- What to do: Give back only the lines in the records below from the one with "The width and height of the screenshot is (2408, 1512)." to the one with "Open the 20", both inclusive, word for word.

══ Records supplied

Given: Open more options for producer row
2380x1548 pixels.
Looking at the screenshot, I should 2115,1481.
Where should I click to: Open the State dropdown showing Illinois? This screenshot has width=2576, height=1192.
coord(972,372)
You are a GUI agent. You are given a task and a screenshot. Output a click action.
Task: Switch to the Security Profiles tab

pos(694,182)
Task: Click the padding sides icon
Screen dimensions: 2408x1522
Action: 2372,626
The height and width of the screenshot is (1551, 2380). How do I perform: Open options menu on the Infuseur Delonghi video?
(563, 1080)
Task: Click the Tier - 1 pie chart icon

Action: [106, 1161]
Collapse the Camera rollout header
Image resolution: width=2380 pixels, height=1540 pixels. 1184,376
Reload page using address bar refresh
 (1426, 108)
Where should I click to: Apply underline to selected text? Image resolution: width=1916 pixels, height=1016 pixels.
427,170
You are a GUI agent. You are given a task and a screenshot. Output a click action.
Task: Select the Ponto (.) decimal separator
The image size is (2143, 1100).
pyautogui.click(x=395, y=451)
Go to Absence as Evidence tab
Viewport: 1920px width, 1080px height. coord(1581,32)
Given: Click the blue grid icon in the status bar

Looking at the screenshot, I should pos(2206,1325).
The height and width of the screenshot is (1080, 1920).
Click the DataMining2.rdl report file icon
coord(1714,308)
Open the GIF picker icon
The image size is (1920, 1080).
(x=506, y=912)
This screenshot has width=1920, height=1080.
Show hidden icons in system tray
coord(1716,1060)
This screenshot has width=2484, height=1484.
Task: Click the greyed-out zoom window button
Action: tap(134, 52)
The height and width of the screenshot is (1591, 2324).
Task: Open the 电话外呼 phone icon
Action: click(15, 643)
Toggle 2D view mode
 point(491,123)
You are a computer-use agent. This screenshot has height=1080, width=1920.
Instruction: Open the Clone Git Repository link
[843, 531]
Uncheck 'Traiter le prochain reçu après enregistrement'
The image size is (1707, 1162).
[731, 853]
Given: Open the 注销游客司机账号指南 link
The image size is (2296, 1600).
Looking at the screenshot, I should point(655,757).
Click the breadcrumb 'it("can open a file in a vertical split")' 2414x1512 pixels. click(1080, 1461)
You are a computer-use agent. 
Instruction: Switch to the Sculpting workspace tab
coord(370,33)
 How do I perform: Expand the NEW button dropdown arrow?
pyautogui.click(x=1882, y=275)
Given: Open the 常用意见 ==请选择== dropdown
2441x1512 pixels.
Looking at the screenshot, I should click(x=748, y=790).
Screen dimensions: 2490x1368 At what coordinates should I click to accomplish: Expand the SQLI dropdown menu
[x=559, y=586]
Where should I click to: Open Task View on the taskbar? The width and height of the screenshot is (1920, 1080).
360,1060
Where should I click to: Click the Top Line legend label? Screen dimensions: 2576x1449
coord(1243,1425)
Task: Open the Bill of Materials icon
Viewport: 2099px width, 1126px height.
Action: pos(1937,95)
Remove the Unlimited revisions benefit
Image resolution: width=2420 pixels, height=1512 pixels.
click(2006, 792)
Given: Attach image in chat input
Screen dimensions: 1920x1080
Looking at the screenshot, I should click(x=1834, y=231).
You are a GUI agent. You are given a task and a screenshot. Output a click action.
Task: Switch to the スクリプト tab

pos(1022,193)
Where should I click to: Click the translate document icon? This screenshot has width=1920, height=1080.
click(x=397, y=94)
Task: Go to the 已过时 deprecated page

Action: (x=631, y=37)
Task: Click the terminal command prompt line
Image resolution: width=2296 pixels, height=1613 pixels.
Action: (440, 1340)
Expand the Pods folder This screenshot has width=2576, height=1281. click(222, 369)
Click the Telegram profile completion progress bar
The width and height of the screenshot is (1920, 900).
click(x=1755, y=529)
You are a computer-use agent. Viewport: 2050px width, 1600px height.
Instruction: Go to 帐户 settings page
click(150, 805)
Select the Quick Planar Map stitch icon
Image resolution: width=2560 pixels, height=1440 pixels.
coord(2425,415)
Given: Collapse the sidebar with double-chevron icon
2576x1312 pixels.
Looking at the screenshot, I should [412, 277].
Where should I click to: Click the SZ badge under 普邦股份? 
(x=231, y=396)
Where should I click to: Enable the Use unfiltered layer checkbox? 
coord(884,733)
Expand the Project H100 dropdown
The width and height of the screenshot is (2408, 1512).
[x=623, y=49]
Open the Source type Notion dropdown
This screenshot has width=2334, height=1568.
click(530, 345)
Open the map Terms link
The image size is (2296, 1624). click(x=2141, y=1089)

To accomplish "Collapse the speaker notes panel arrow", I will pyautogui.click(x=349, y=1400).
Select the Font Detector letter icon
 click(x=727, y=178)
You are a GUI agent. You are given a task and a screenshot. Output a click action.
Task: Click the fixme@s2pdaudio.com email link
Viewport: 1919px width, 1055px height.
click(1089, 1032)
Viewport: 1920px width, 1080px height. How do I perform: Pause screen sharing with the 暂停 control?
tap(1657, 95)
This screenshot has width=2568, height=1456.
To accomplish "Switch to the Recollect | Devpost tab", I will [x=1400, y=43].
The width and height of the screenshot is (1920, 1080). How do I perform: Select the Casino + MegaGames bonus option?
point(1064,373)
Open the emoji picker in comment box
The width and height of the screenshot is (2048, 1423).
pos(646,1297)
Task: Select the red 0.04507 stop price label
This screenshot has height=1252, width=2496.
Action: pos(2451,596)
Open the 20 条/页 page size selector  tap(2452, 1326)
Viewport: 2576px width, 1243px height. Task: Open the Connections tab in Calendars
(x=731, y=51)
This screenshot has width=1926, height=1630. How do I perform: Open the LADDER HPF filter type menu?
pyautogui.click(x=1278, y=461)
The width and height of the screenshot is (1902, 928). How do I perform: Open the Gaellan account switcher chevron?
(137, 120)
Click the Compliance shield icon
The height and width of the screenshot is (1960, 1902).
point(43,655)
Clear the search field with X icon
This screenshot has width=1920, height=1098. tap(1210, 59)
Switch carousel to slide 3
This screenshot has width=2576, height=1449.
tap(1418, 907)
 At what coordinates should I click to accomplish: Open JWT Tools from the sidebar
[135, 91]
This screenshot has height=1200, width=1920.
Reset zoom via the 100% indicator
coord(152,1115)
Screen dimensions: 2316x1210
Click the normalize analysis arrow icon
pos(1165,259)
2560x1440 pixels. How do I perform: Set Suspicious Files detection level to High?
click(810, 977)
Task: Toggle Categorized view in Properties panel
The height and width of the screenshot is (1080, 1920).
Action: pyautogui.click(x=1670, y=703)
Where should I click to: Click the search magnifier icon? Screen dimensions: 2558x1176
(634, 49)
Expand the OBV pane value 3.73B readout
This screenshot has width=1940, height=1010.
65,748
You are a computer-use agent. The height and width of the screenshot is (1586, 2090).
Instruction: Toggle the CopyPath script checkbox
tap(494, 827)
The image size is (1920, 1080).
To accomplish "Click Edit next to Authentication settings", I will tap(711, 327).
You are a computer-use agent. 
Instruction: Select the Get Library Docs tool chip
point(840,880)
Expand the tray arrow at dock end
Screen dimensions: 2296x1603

════

- Response below:
The width and height of the screenshot is (2408, 1512).
[x=623, y=49]
Open the Source type Notion dropdown
This screenshot has width=2334, height=1568.
click(530, 345)
Open the map Terms link
The image size is (2296, 1624). click(x=2141, y=1089)

To accomplish "Collapse the speaker notes panel arrow", I will pyautogui.click(x=349, y=1400).
Select the Font Detector letter icon
 click(x=727, y=178)
You are a GUI agent. You are given a task and a screenshot. Output a click action.
Task: Click the fixme@s2pdaudio.com email link
Viewport: 1919px width, 1055px height.
click(1089, 1032)
Viewport: 1920px width, 1080px height. How do I perform: Pause screen sharing with the 暂停 control?
tap(1657, 95)
This screenshot has width=2568, height=1456.
To accomplish "Switch to the Recollect | Devpost tab", I will [x=1400, y=43].
The width and height of the screenshot is (1920, 1080). How do I perform: Select the Casino + MegaGames bonus option?
point(1064,373)
Open the emoji picker in comment box
The width and height of the screenshot is (2048, 1423).
pos(646,1297)
Task: Select the red 0.04507 stop price label
This screenshot has height=1252, width=2496.
Action: pos(2451,596)
Open the 20 条/页 page size selector  tap(2452, 1326)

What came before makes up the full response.